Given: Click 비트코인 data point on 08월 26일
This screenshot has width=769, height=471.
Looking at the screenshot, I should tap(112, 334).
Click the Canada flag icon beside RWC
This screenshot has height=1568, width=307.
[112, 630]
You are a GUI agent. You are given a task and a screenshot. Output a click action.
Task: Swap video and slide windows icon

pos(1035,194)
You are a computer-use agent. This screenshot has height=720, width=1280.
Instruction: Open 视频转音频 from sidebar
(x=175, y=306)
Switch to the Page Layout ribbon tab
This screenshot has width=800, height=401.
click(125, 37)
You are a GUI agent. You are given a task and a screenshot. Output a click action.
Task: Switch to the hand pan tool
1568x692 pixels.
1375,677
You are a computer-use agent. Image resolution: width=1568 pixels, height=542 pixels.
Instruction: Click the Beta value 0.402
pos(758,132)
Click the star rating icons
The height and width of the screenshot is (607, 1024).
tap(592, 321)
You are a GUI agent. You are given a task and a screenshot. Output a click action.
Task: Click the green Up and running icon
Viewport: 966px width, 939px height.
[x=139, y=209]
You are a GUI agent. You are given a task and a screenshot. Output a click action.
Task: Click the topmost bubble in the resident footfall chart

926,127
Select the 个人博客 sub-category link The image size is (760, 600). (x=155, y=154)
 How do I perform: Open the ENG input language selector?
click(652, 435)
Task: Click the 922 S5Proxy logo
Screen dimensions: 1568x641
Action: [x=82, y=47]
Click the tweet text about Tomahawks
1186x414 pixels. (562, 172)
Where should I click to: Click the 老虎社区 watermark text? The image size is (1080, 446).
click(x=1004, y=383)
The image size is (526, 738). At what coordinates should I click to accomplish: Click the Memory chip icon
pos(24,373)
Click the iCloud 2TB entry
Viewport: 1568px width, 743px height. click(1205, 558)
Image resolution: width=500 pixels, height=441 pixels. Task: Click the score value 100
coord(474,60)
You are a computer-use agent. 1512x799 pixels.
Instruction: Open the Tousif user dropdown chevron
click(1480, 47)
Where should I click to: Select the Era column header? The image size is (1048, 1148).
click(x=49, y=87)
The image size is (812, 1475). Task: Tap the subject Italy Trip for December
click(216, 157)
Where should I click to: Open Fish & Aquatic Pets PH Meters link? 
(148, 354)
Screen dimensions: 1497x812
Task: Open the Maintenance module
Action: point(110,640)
====
What you are asked to do: Would you copy out each line of the records above where the word "computer" occurs?

Response area:
You are a computer-use agent. This screenshot has height=720, width=1280.
You are a computer-use agent. Image resolution: width=1568 pixels, height=542 pixels.
You are a computer-use agent. 1512x799 pixels.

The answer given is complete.